I smirked when I read her saying "An academic identifies targets. A pharma researcher finds out whether those targets can be activated with a molecule", but it's a good thing nobody reads Megan for biomedical research insights. In fact, what academic and pharma researchers do is more similar and interrelated than she thinks. They differ in some ways--one is more applied than the other--but academic researchers have many of the same for-profit incentives. They want to file a patent on manipulating "molecules" just like everybody else.
I worked in academic research a few years ago, managing a database of drug and lab results for thousands of patients, so I know a bit about this. The interaction with pharma was always important--that's where grant money to research specific, hoped-to-be-profitable things came from. So I know Megan's broader point about pharma research is sound.
I don't think there's much worth saying about the rest of the post. Modern liberals have been calling libertarian analysis naive, childish, and "glibertarian" since long before I was born. While libertarians think them arrogant, overconfident, and blind to unintended consequences.

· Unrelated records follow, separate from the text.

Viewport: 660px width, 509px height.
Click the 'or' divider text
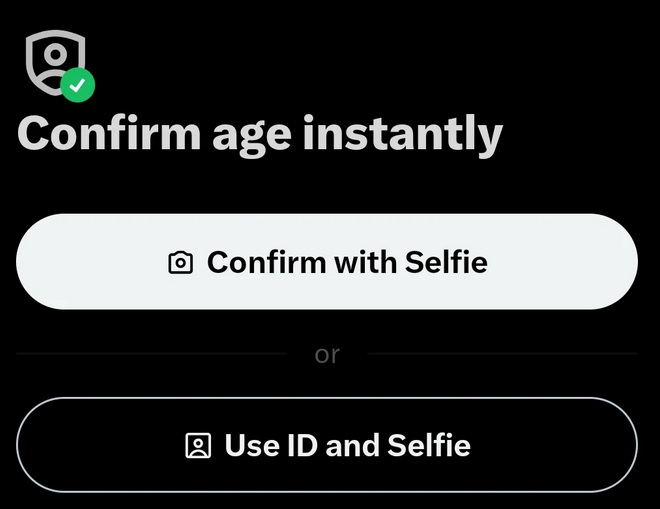327,354
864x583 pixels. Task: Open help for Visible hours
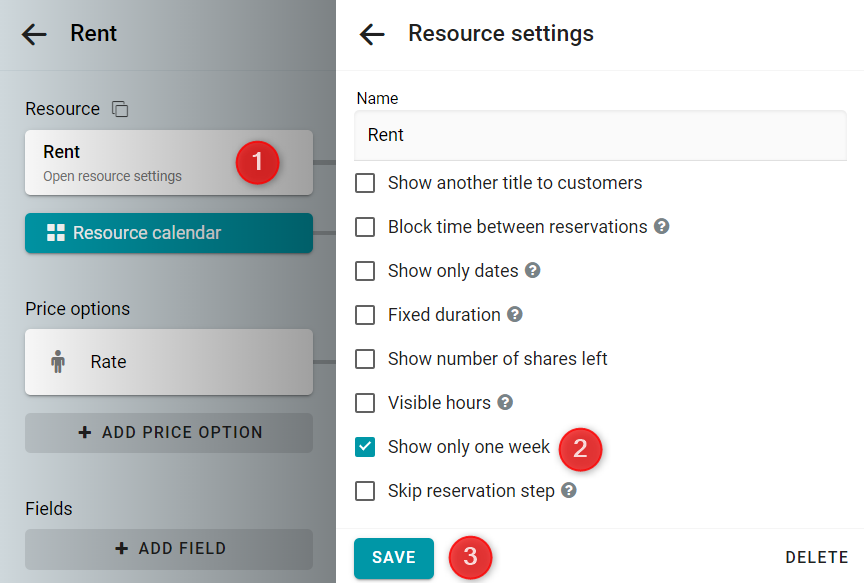click(x=505, y=402)
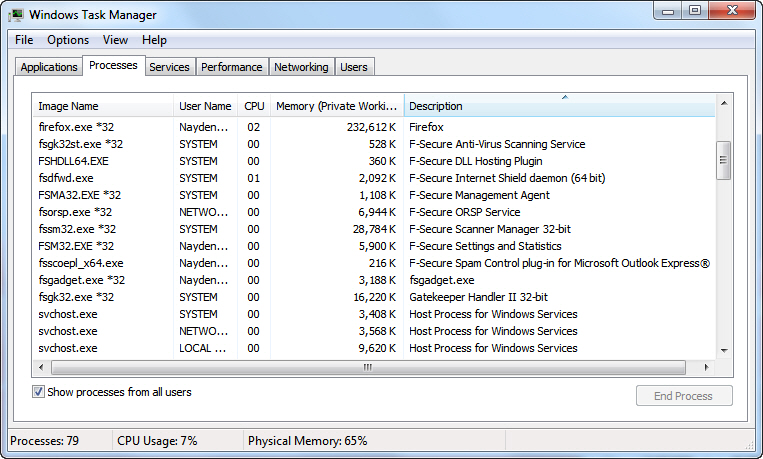Open the Services tab
Viewport: 763px width, 459px height.
tap(169, 67)

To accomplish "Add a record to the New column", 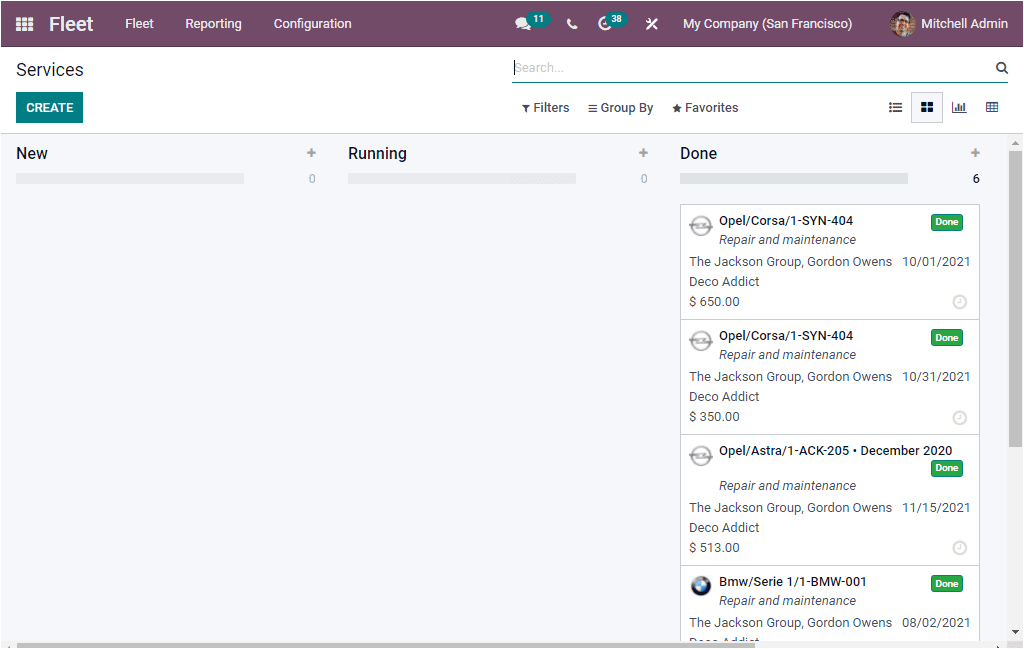I will pos(311,153).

well, i've never understood your fascination with mcardle but you are welcome to enjoy whatever flavor of ice cream you like. it's interesting that you mention "unintended consequences". a routine failure to take account of unintended consequences and the practical real-world implications of policy positions based on narrow ideology is one of the main reasons why i've drifted away from much libertarian thought over the years (with notable exceptions of course , e.g., legalizing drugs, etc.)
If it's fascination to think many of her posts on economics and politics are worth reading, including this one Andrew and I thought a must read, then I suppose you can color me fascinated.
But it's hardly particular to me. As the first commenter put it at the post you link to:
If there's an economist out there with a blog that covers Megan's topics better than she, I haven't come across it. Who do you prefer to read?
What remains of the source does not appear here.